Content starts
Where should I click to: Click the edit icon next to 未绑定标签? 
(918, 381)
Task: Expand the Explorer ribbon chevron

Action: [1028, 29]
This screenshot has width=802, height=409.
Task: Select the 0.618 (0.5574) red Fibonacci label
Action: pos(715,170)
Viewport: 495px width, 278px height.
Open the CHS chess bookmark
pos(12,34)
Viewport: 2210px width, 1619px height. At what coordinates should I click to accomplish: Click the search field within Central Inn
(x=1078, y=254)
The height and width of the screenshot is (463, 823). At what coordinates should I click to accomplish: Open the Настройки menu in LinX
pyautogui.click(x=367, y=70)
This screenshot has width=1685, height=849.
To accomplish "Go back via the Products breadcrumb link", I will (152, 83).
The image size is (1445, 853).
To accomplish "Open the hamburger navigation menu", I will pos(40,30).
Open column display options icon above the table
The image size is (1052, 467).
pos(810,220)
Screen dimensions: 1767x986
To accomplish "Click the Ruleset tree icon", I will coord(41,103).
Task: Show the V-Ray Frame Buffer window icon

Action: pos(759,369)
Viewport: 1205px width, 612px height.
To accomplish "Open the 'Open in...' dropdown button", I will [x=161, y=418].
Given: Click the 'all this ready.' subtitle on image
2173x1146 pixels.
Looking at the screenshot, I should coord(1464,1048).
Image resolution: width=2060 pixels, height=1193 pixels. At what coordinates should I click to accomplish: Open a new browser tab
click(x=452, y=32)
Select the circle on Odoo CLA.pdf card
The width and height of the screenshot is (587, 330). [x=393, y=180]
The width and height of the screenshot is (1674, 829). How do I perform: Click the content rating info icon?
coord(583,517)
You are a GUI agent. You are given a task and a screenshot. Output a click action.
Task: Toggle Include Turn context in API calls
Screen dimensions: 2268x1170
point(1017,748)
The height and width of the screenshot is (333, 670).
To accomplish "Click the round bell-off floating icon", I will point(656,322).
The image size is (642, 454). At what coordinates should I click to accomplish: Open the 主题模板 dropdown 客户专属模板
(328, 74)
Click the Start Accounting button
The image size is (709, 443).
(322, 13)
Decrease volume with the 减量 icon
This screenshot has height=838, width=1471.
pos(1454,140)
Content ends
> _What the task asks_: The expected answer is a copy of each line in the listing above that contains "button".

> _Task solution_:
To accomplish "Open the 'Open in...' dropdown button", I will [x=161, y=418].
Click the Start Accounting button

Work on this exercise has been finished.